Indexing = fast search results = efficiency
According
to Baeza-Yates, major performance measures for information retrieval systems
are:
§ Indexing
time: The size of the text corresponds to time necessary to create index.
§ Indexing
space: The size of the text correlates to space needed as index is being
constructed.
§ Index
storage: Ultimately, completed index will require much less space than actual
text size.
§ Query
latency: Difference in time of initiation of search query and output of results
(answer). This is most noticeable to the
user/researcher.
§ Query
throughput: Derived from query latency to reflect average queries per
second. The average Google search that I’ve
performed takes approximately 1 – 3 seconds; obtaining search results (with
hundreds of thousands or millions of hits) in that amount of time is considered
to be quite efficient.
Entire
indexing of IR systems is normally performed on a daily basis, while
incremental indexing may be performed more frequently to provide fresh
information to the user/researcher.
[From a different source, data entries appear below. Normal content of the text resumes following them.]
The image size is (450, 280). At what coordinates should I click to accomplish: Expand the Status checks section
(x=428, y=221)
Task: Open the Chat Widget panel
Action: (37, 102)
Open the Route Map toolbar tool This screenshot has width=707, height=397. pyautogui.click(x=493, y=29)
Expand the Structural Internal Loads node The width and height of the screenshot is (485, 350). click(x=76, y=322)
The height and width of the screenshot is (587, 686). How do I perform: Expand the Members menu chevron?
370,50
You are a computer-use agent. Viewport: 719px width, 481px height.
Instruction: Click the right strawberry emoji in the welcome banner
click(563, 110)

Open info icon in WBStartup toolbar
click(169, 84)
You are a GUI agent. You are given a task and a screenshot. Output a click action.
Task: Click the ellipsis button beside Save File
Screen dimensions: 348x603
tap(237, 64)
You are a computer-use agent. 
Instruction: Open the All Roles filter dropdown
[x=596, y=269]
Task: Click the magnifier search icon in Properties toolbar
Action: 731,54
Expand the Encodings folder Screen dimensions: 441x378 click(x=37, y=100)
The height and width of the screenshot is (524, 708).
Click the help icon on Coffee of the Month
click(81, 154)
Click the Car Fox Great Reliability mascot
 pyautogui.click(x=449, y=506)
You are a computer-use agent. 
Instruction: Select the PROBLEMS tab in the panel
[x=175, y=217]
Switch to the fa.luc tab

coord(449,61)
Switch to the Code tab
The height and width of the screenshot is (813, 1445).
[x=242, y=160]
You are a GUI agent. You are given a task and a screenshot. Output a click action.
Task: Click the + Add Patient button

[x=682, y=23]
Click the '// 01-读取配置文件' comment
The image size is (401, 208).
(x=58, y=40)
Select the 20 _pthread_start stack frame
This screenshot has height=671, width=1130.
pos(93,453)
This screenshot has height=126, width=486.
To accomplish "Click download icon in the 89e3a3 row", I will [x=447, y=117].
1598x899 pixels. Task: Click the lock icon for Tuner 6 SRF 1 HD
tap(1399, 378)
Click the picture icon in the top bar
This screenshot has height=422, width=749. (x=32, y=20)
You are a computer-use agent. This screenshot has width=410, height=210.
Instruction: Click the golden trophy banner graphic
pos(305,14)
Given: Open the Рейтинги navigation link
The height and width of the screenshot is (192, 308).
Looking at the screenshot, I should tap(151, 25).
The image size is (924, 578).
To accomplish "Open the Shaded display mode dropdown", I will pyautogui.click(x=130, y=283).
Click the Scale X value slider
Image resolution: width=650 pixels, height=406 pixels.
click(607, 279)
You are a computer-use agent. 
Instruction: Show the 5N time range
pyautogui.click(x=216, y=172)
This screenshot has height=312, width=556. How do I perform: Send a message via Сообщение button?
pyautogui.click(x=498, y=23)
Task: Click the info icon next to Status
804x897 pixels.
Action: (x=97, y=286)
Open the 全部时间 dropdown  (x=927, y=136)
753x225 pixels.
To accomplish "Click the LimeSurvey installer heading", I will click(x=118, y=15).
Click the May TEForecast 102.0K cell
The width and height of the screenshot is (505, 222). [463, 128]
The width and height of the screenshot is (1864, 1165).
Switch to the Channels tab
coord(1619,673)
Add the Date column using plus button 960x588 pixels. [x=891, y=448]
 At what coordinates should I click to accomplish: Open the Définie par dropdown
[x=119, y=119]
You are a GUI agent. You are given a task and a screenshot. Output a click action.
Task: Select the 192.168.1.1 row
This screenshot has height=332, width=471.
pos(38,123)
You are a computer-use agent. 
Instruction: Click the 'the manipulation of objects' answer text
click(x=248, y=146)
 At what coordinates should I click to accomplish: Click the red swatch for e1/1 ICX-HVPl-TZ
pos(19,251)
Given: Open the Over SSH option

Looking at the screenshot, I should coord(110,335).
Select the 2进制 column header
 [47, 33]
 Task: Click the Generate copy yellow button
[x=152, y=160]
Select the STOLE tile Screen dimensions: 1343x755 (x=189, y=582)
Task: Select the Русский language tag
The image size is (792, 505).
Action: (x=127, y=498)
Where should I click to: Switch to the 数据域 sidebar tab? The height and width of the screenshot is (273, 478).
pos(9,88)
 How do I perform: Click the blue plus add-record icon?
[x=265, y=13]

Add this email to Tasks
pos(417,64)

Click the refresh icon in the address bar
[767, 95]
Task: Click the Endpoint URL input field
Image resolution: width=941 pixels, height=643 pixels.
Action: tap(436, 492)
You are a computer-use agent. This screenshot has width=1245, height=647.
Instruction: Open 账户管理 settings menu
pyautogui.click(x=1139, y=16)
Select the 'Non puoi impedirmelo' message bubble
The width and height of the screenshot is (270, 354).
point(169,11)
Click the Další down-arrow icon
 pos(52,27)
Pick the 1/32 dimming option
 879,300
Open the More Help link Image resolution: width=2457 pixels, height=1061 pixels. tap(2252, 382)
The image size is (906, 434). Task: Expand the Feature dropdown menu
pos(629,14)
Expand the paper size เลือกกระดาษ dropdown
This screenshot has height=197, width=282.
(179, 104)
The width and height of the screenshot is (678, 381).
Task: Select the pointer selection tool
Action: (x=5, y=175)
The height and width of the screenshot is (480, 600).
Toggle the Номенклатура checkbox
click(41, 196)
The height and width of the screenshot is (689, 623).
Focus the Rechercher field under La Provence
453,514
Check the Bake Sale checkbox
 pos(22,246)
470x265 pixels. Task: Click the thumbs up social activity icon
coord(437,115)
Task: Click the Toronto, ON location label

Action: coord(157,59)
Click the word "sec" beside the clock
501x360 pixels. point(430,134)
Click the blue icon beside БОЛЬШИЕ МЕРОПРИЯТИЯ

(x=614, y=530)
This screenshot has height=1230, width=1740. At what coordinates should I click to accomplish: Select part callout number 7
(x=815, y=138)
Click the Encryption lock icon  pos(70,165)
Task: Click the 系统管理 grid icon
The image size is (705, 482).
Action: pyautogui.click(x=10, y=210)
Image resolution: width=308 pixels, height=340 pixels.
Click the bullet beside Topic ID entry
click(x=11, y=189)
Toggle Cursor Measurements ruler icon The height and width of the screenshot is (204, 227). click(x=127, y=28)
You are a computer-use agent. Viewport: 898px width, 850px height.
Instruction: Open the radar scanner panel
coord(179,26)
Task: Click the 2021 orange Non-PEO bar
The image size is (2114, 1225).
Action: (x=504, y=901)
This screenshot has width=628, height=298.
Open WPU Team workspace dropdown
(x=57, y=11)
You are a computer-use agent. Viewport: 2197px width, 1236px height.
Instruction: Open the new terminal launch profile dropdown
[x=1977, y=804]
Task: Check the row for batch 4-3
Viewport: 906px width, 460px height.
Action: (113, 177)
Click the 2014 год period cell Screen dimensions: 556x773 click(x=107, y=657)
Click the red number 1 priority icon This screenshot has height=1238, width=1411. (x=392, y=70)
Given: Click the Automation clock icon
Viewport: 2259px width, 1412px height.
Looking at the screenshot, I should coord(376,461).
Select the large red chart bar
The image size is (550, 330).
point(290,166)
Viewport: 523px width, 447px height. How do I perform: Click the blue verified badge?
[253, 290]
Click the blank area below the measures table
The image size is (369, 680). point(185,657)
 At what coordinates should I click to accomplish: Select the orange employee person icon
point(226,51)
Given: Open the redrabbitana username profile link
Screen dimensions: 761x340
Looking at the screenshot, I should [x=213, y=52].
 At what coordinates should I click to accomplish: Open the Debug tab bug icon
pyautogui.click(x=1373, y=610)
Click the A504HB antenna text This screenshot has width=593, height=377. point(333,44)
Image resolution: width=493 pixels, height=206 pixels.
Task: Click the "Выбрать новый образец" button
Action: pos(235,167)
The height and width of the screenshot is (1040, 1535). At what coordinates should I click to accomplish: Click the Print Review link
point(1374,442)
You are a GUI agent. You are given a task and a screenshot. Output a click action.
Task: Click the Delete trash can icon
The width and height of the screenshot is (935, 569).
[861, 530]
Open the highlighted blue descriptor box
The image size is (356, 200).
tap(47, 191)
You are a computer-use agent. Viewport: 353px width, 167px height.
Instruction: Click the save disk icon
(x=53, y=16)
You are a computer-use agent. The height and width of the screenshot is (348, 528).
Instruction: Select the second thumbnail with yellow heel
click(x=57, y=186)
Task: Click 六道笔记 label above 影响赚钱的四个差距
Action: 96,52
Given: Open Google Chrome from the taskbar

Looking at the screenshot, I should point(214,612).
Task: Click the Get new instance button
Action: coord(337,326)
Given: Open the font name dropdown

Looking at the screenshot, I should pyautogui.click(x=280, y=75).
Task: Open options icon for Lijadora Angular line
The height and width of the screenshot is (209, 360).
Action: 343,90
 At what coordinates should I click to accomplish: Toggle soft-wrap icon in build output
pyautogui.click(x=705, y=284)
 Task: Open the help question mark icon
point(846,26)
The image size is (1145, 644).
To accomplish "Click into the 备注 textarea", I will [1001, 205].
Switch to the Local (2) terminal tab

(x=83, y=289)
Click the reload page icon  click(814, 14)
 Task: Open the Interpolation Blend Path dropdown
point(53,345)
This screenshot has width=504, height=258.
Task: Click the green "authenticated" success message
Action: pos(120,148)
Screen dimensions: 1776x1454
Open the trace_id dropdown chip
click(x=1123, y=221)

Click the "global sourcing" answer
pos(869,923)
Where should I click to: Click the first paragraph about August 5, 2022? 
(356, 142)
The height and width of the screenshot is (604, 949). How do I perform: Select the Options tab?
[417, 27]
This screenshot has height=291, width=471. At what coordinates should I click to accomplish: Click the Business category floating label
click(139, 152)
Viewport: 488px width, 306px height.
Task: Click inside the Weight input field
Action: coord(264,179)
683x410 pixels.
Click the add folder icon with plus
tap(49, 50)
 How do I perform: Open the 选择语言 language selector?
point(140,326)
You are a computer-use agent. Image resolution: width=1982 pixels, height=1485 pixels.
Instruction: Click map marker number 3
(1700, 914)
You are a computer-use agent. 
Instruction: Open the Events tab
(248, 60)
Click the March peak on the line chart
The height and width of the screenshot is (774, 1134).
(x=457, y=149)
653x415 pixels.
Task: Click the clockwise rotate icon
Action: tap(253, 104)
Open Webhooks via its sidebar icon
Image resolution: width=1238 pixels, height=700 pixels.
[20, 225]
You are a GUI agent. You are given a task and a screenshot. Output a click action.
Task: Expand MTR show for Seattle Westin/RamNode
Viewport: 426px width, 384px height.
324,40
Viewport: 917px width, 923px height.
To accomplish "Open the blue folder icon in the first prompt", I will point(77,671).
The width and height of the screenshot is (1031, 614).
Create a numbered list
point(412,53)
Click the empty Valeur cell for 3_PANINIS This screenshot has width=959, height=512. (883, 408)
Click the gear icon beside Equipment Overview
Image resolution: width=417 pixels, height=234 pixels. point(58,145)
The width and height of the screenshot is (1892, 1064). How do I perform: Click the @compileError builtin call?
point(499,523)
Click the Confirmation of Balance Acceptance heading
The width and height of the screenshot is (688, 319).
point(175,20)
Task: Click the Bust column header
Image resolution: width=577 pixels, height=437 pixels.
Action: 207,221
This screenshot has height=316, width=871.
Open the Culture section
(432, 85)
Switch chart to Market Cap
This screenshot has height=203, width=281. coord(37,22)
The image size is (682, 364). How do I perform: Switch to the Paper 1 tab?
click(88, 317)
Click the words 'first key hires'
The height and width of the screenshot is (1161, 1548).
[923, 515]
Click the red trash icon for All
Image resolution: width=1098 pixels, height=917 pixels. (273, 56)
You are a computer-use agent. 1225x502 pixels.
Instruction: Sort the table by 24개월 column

It
would become very tedious to completely re-index each time new data/information
is added to the database. Implementation
of the "basic inverted index” is most often used, as its structure
encompasses “all different words (vocabulary)” within the text of the document. Terminology is fundamental to the indexing
process – especially the inverted index.
“For each word in the
vocabulary the index stores the documents which contain that word. For this reason it is called an inverted
index, as we can reconstruct the text using the index” (Baeza-Yates, p 340).
The
inverted index is most popular with the English language, wherein suffix arrays
are more utilized with languages that require phrasing (several sequential
words), such as Asian and Middle-eastern languages and information retrieval of
music (which has sequential notes). As
it takes more than one note to express a melody, various languages require more
than one word to express a concept – this is the uniqueness of languages.
There
are other indexing techniques, which are more complex (than the inverted
index), but relevant to information retrieval systems. However, due to its simplicity, compared to
all other techniques, the inverted index is the oldest and most used in today’s
advanced technological IR systems. Algorithms
have become more sophisticated, and pseudocode (computer program instructions)
maintains the intricate steps of the varied techniques.
New
and improved technologies involving multi-core CPU chips, RAM (memory)
compressions, better storage devices (such as solid-state hard drives), etc.
set the trends for generating better IR systems and research techniques. As the Internet and WWW continue to expand
and evolve, search scalability (relating to object representation – from millions
to billions to trillions . . .) will continue to be a challenge.
With
a stash of chocolate at my fingertips,
I’m
up to the challenge!
References
Baeza-Yates, R., & Ribeiro-Neto. (2011). Modern
Information Retrieval; the concepts and technology behind search; second
edition. New York: Pearson Education Limited.